## What this task involves
Which lines in the entries below contain the word "page", matching case exactly? Show every such line in full.

[BEGIN]

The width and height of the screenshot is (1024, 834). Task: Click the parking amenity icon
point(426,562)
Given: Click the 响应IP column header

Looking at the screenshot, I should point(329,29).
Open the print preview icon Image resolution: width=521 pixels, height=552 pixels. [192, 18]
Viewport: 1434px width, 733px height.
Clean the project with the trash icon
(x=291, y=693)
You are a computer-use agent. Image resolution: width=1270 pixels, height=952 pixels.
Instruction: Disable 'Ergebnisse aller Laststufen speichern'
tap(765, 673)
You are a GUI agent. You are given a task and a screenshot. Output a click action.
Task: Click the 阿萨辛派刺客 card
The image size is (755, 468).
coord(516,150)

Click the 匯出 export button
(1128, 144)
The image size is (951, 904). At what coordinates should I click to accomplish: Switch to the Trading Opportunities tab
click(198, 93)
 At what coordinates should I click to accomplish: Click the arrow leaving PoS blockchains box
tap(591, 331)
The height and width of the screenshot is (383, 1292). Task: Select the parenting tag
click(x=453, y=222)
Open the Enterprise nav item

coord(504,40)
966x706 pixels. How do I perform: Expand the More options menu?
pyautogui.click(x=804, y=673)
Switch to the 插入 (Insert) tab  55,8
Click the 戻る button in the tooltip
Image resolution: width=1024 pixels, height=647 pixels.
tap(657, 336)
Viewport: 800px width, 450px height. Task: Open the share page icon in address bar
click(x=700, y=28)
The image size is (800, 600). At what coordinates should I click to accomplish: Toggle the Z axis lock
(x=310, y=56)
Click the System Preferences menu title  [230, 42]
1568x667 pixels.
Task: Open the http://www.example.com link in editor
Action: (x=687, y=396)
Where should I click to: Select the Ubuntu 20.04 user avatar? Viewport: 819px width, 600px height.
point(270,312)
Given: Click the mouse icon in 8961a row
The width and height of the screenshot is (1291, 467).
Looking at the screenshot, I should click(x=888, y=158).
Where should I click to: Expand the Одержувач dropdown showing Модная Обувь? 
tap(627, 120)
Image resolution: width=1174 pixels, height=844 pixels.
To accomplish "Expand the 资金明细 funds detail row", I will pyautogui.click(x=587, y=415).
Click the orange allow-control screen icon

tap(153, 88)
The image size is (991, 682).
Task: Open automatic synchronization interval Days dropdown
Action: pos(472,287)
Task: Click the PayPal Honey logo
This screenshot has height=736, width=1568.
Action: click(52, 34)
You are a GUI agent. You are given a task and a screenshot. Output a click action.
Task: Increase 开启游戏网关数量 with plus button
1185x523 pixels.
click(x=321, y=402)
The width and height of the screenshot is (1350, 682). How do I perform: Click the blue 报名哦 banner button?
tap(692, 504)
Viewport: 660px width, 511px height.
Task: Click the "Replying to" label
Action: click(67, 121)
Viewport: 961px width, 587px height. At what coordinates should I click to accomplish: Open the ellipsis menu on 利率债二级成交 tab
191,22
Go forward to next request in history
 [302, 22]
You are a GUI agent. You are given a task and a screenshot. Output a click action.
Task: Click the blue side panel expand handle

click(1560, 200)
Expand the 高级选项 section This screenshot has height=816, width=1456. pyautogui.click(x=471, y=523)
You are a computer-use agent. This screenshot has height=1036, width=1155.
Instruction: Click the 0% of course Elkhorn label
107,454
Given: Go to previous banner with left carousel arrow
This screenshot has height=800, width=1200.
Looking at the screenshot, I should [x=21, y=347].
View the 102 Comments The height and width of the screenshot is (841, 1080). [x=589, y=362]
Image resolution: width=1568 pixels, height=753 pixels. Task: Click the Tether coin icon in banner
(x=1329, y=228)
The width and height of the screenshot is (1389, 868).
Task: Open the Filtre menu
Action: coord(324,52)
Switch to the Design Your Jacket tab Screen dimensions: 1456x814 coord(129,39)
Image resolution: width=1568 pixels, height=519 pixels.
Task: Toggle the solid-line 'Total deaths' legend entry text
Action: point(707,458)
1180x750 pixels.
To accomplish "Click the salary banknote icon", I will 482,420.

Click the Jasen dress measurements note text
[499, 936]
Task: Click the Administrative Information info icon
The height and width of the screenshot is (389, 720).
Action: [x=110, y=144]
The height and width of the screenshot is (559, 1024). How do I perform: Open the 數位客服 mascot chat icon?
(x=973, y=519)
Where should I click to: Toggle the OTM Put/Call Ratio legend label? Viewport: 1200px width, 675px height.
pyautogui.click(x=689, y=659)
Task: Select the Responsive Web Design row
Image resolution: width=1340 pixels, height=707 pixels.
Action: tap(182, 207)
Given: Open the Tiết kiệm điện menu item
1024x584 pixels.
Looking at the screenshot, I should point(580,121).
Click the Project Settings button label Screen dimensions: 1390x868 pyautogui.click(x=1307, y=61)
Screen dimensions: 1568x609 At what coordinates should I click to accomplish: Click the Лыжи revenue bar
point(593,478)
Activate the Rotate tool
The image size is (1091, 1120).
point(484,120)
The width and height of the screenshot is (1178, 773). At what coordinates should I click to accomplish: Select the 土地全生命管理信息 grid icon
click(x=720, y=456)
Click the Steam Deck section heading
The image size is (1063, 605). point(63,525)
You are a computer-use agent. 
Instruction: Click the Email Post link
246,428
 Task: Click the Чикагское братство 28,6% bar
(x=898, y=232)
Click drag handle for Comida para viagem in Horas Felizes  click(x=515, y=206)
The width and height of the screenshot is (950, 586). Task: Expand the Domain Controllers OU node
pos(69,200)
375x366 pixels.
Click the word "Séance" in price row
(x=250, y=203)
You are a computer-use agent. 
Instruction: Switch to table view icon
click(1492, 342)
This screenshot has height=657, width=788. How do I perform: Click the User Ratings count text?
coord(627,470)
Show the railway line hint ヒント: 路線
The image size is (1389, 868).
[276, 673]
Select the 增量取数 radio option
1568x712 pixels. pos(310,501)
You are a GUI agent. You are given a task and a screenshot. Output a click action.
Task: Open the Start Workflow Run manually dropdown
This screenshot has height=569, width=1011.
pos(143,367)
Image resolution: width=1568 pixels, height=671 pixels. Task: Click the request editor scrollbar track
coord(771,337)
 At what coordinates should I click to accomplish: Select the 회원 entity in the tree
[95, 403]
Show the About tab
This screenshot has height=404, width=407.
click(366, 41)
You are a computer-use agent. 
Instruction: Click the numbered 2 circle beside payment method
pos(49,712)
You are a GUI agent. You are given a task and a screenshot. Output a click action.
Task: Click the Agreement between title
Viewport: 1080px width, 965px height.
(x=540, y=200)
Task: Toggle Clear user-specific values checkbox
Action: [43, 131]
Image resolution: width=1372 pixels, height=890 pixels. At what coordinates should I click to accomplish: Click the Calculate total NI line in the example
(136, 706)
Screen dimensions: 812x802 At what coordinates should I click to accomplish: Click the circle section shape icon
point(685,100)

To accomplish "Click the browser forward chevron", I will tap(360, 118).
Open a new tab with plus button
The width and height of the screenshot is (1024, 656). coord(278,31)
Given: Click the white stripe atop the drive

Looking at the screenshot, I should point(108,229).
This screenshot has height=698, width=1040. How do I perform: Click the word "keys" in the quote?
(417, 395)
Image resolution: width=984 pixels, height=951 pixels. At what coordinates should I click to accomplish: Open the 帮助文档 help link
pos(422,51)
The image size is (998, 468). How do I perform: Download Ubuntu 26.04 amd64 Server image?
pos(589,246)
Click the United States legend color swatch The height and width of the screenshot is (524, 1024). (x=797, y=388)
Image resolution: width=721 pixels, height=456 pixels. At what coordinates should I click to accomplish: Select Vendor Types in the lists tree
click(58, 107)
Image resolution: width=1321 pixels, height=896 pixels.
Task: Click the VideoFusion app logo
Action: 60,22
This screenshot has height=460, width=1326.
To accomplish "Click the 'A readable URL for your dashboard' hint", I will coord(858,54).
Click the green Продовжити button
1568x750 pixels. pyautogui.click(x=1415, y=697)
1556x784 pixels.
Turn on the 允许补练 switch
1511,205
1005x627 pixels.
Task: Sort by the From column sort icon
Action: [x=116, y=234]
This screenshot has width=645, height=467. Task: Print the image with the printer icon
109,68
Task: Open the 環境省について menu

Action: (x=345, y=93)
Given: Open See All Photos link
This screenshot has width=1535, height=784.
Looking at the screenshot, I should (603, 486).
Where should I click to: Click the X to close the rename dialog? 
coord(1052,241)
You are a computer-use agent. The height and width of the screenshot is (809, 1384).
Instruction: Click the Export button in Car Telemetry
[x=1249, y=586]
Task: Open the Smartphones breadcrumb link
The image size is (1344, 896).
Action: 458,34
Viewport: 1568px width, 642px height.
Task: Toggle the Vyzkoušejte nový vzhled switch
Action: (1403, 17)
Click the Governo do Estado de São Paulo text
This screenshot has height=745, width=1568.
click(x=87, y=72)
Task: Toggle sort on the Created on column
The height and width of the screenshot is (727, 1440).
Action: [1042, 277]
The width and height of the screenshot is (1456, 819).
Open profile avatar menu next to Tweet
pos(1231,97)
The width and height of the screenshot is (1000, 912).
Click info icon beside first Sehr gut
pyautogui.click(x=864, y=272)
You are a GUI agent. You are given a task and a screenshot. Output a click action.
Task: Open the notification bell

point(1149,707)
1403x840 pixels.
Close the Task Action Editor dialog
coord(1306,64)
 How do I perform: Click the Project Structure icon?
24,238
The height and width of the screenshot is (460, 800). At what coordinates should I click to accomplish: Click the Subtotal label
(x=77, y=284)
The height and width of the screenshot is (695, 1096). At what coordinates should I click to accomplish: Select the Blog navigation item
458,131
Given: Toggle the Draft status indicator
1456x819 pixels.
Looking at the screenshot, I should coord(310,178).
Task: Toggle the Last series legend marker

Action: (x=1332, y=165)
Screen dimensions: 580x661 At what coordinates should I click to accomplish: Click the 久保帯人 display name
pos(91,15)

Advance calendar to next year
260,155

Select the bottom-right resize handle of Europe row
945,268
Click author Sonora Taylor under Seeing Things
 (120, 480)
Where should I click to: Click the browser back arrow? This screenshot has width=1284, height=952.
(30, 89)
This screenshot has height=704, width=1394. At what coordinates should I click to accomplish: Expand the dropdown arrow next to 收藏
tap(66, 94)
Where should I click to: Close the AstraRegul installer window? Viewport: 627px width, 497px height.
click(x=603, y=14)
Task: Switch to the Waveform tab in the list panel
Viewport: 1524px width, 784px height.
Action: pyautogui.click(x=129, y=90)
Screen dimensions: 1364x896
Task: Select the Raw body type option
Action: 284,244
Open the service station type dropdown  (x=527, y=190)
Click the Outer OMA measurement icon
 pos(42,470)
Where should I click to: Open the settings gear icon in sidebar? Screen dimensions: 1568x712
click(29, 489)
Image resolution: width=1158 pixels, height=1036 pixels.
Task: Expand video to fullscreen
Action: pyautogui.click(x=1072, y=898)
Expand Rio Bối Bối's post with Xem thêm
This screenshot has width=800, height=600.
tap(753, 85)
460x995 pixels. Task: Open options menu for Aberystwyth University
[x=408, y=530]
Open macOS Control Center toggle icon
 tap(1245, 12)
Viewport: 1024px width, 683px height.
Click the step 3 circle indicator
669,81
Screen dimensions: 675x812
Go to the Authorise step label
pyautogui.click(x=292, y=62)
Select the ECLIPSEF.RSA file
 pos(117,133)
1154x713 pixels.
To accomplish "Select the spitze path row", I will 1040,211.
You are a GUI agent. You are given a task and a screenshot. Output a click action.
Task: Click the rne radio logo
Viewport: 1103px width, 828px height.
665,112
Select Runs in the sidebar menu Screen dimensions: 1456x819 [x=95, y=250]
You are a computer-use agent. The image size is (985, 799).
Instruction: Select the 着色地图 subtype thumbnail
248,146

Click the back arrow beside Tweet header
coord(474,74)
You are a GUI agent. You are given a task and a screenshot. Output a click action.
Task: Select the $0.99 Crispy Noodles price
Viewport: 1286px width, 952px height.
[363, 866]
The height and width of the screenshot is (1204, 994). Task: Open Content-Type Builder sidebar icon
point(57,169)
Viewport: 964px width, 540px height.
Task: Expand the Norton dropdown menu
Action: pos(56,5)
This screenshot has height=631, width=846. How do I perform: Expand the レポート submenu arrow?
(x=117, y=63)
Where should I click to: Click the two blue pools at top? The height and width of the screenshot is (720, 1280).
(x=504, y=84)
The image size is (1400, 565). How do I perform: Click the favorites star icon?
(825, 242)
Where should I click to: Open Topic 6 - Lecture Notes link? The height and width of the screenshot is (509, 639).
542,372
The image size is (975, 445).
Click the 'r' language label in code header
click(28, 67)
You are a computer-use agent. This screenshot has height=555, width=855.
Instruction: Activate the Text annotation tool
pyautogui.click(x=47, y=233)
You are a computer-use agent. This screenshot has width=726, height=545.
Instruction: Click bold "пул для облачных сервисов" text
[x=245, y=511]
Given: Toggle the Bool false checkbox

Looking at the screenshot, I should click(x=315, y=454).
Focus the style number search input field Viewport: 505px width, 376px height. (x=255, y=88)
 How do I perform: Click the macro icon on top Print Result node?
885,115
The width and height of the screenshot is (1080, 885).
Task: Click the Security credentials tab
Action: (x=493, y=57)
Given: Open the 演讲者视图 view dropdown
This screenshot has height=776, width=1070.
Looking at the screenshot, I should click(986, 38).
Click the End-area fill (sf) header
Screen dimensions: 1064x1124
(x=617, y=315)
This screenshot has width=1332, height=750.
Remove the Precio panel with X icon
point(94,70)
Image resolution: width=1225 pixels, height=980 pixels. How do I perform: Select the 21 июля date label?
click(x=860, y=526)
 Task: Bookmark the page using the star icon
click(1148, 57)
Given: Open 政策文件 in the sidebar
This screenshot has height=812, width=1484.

[END]

## Task result
Viewport: 800px width, 450px height. Task: Open the share page icon in address bar
 Task: Bookmark the page using the star icon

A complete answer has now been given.